▶ **WORK ORDER**:
Could you restate exactly the lines that begin at the line with "Task: Select the bar chart view icon" and end at the final line of the data?

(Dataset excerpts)
= = = =

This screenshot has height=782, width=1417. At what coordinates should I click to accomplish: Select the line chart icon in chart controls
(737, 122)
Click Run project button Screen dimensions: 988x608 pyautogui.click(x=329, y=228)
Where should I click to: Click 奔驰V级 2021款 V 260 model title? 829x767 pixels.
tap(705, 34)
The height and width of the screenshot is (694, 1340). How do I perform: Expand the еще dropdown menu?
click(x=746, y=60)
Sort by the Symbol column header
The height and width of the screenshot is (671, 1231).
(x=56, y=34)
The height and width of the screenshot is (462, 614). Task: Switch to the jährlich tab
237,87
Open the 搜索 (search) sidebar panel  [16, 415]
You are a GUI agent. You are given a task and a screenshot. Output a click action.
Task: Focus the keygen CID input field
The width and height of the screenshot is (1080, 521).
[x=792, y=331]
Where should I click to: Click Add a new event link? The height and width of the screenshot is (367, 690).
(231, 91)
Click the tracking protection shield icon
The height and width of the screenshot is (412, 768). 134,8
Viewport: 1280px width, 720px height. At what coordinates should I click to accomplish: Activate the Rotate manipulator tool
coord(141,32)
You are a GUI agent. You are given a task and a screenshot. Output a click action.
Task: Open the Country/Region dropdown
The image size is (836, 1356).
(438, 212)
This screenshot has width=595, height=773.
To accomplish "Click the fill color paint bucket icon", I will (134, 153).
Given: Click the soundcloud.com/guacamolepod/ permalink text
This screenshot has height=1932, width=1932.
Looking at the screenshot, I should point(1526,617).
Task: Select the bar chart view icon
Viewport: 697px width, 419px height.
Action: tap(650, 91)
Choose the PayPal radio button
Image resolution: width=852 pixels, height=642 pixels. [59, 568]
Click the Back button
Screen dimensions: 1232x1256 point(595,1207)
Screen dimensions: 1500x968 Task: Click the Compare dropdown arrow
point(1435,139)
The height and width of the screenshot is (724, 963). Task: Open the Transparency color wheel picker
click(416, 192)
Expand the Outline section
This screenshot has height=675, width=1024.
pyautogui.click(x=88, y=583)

= = = =

▶ **SOLVED PROBLEM**:
Task: Select the bar chart view icon
Viewport: 697px width, 419px height.
Action: tap(650, 91)
Choose the PayPal radio button
Image resolution: width=852 pixels, height=642 pixels. [59, 568]
Click the Back button
Screen dimensions: 1232x1256 point(595,1207)
Screen dimensions: 1500x968 Task: Click the Compare dropdown arrow
point(1435,139)
The height and width of the screenshot is (724, 963). Task: Open the Transparency color wheel picker
click(416, 192)
Expand the Outline section
This screenshot has height=675, width=1024.
pyautogui.click(x=88, y=583)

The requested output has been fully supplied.